# What is being asked
Repeat each record word for word. Leave nothing out.

######

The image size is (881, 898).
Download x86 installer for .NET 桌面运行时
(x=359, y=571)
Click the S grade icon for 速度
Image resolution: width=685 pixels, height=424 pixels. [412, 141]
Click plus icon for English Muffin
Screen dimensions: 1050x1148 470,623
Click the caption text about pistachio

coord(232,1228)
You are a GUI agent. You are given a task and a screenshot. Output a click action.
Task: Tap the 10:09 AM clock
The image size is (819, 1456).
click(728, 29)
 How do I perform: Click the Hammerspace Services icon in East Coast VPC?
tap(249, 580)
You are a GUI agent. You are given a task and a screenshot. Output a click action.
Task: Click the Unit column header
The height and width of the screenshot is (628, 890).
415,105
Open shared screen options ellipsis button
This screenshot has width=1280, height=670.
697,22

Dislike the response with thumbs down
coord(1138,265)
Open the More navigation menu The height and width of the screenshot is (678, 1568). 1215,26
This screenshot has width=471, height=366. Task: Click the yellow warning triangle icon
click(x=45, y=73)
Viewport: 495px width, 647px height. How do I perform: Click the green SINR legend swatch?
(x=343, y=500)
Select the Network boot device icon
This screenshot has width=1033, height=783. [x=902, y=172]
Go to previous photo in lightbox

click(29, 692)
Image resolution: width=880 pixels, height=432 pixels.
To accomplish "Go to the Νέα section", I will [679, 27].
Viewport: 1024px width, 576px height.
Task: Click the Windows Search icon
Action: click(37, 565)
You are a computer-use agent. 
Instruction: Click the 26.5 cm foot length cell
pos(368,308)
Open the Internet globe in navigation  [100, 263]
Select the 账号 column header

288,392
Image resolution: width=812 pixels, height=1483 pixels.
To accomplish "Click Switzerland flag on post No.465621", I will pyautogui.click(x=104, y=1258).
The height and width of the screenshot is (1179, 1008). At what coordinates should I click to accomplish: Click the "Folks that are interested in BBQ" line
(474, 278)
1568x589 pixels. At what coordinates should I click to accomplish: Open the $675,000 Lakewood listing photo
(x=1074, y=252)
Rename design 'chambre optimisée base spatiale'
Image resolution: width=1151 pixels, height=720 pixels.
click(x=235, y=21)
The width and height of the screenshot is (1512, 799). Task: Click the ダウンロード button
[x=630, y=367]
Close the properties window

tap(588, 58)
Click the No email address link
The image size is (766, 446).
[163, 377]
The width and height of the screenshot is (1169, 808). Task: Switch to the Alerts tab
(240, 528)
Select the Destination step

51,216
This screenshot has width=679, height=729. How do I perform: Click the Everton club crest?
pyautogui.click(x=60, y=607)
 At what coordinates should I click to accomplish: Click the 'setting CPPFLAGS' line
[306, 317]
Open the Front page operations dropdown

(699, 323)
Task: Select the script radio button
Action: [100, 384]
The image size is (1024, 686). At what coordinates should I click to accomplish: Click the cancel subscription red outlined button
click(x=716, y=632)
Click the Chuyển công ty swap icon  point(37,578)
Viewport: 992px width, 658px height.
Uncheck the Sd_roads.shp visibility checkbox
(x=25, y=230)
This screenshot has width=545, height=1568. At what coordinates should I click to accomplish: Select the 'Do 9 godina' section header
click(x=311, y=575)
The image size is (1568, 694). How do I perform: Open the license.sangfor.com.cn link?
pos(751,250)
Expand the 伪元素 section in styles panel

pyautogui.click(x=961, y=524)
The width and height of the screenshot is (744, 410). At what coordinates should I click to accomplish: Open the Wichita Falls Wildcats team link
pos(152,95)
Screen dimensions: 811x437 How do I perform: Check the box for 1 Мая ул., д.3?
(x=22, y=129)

######

# Task answer
The image size is (881, 898).
Download x86 installer for .NET 桌面运行时
(x=359, y=571)
Click the S grade icon for 速度
Image resolution: width=685 pixels, height=424 pixels. [412, 141]
Click plus icon for English Muffin
Screen dimensions: 1050x1148 470,623
Click the caption text about pistachio

coord(232,1228)
You are a GUI agent. You are given a task and a screenshot. Output a click action.
Task: Tap the 10:09 AM clock
The image size is (819, 1456).
click(728, 29)
 How do I perform: Click the Hammerspace Services icon in East Coast VPC?
tap(249, 580)
You are a GUI agent. You are given a task and a screenshot. Output a click action.
Task: Click the Unit column header
The height and width of the screenshot is (628, 890).
415,105
Open shared screen options ellipsis button
This screenshot has width=1280, height=670.
697,22

Dislike the response with thumbs down
coord(1138,265)
Open the More navigation menu The height and width of the screenshot is (678, 1568). 1215,26
This screenshot has width=471, height=366. Task: Click the yellow warning triangle icon
click(x=45, y=73)
Viewport: 495px width, 647px height. How do I perform: Click the green SINR legend swatch?
(x=343, y=500)
Select the Network boot device icon
This screenshot has width=1033, height=783. [x=902, y=172]
Go to previous photo in lightbox

click(29, 692)
Image resolution: width=880 pixels, height=432 pixels.
To accomplish "Go to the Νέα section", I will [679, 27].
Viewport: 1024px width, 576px height.
Task: Click the Windows Search icon
Action: click(37, 565)
You are a computer-use agent. 
Instruction: Click the 26.5 cm foot length cell
pos(368,308)
Open the Internet globe in navigation  [100, 263]
Select the 账号 column header

288,392
Image resolution: width=812 pixels, height=1483 pixels.
To accomplish "Click Switzerland flag on post No.465621", I will pyautogui.click(x=104, y=1258).
The height and width of the screenshot is (1179, 1008). At what coordinates should I click to accomplish: Click the "Folks that are interested in BBQ" line
(474, 278)
1568x589 pixels. At what coordinates should I click to accomplish: Open the $675,000 Lakewood listing photo
(x=1074, y=252)
Rename design 'chambre optimisée base spatiale'
Image resolution: width=1151 pixels, height=720 pixels.
click(x=235, y=21)
The width and height of the screenshot is (1512, 799). Task: Click the ダウンロード button
[x=630, y=367]
Close the properties window

tap(588, 58)
Click the No email address link
The image size is (766, 446).
[163, 377]
The width and height of the screenshot is (1169, 808). Task: Switch to the Alerts tab
(240, 528)
Select the Destination step

51,216
This screenshot has width=679, height=729. How do I perform: Click the Everton club crest?
pyautogui.click(x=60, y=607)
 At what coordinates should I click to accomplish: Click the 'setting CPPFLAGS' line
[306, 317]
Open the Front page operations dropdown

(699, 323)
Task: Select the script radio button
Action: [100, 384]
The image size is (1024, 686). At what coordinates should I click to accomplish: Click the cancel subscription red outlined button
click(x=716, y=632)
Click the Chuyển công ty swap icon  point(37,578)
Viewport: 992px width, 658px height.
Uncheck the Sd_roads.shp visibility checkbox
(x=25, y=230)
This screenshot has width=545, height=1568. At what coordinates should I click to accomplish: Select the 'Do 9 godina' section header
click(x=311, y=575)
The image size is (1568, 694). How do I perform: Open the license.sangfor.com.cn link?
pos(751,250)
Expand the 伪元素 section in styles panel

pyautogui.click(x=961, y=524)
The width and height of the screenshot is (744, 410). At what coordinates should I click to accomplish: Open the Wichita Falls Wildcats team link
pos(152,95)
Screen dimensions: 811x437 How do I perform: Check the box for 1 Мая ул., д.3?
(x=22, y=129)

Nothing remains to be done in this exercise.